Ocean Basket
- Type: Private
- Industry: Restaurant
- Founded: 1995; 31 years ago
- Founder: George and Peter Lazarides
- Headquarters: Midrand, Gauteng, South Africa
- Number of locations: 200+ (2026)
- Area served: 16 countries
- Key people: Grace Harding (CEO)
- Products: Seafood
- Parent: Ocean Basket Holdings
- Website: za.oceanbasket.com

= Ocean Basket =

South African seafood restaurant chain

Ocean Basket is a South African seafood restaurant franchise. As of 2026, the chain operates over 200 locations across 16 countries. Of those restaurants, 125 are in South Africa.

== History ==

Ocean Basket was founded in 1995 by brothers Peter and George Lazarides, and opened its first restaurant in Pretoria, Gauteng.

The group expanded internationally in 2008, by opening its first restaurant in Cyprus.

In 2014, Ocean Basket opened its first restaurant in Greece. After Cyprus, this became the company's second European country of operation. The company was also preparing to open its first store in Kenya. At the time, the group said it was interested in opening stores in Angola, Egypt, Amman, Qatar, and Kuwait.

In May 2016, Ocean Basket began rebranding its corporate identity, including its logo, decor, and menu.

In 2018, the group had 205 outlets across 18 countries, with 33 restaurants situated outside South Africa. Of those, 95% were franchised, with the remainder being company-owned.
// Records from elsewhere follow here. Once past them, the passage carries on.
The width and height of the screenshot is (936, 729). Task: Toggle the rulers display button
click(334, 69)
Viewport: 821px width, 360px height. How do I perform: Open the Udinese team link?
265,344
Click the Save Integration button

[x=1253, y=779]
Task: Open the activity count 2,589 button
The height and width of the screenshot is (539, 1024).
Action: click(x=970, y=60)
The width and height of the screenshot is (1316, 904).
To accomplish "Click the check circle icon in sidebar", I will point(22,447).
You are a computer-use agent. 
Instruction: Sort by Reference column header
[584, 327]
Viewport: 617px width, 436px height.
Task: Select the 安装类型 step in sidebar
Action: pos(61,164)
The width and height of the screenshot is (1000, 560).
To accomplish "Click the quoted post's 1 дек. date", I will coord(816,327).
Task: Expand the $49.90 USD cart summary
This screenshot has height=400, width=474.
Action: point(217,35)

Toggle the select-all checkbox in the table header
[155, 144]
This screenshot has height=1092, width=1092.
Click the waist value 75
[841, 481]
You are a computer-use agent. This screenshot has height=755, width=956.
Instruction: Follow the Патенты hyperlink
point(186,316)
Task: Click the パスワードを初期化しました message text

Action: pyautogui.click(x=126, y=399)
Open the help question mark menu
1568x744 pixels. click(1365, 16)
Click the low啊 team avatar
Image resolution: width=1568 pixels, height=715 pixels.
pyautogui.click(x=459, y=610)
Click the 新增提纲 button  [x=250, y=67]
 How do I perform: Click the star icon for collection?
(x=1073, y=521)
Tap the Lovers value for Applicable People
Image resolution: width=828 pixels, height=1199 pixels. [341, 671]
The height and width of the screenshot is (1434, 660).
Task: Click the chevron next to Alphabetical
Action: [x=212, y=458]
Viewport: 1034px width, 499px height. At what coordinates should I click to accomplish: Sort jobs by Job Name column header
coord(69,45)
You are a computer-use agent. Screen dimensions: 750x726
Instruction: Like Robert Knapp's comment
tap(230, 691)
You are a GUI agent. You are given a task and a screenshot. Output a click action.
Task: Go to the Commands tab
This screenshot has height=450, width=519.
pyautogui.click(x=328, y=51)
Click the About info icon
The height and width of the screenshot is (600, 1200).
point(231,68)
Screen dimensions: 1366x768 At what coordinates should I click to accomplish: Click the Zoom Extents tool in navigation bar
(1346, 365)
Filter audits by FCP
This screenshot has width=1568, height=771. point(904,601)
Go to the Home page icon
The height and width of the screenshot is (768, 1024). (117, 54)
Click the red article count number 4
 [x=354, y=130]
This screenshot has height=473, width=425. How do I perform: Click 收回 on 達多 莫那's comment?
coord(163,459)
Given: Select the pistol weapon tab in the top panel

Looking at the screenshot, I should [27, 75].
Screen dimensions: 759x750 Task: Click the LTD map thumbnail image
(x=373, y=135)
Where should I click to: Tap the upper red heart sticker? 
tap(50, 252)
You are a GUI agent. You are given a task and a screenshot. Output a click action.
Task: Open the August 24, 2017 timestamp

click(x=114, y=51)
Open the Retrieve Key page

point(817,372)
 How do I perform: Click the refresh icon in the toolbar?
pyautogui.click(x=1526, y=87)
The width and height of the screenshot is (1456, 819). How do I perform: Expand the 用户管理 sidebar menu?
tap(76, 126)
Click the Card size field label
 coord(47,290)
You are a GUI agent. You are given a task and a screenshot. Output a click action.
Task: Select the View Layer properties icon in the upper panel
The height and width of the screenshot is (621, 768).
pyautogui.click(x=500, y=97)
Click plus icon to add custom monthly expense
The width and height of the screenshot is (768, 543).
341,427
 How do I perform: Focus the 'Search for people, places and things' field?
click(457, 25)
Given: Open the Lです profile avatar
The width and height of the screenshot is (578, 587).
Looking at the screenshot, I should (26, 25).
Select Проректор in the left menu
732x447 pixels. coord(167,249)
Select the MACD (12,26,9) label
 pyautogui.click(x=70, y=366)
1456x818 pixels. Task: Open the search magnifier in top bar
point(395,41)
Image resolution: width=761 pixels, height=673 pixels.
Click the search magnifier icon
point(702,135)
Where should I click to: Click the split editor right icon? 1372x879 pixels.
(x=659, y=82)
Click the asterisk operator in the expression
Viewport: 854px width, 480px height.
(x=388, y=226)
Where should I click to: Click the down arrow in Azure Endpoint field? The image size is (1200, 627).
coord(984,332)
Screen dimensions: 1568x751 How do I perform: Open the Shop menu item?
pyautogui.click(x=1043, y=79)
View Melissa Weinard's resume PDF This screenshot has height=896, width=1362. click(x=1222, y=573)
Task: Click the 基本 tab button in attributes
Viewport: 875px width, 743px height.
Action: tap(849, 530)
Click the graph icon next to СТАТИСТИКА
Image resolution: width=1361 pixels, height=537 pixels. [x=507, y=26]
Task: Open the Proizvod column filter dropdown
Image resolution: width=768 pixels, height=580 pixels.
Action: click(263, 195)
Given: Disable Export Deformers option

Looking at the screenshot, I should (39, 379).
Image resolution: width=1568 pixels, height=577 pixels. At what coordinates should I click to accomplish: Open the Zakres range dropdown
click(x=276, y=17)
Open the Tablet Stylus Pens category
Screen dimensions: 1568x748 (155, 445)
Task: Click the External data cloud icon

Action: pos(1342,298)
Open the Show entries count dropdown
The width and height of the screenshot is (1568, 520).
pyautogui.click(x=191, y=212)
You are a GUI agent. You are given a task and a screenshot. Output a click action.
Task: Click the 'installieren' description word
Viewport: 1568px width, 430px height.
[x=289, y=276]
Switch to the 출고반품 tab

In March 2026, the company stated in a media interview that it was exploring opening restaurants in numerous new markets, including Romania, Poland, Bulgaria, Croatia, Singapore, Thailand, Malaysia, Vietnam, and the Philippines.

In June 2026, Ocean Basket launched a mobile platform to facilitate digital ordering, as well as the company's new loyalty program, OB Rewards.

== Operations ==

The company operates using a hybrid model, where some of its stores are franchised, while others are corporate-owned. Its franchises are administered by Ocean Basket Franchise Company (Pty) Ltd.

As of mid-2026, Ocean Basket has over 200 outlets across 16 countries. 125 of those are located in South Africa, with most being in Gauteng.

The company follows a localization strategy, tailoring its menu, decor, and overall restaurant atmosphere to preferences in the various markets in which it operates.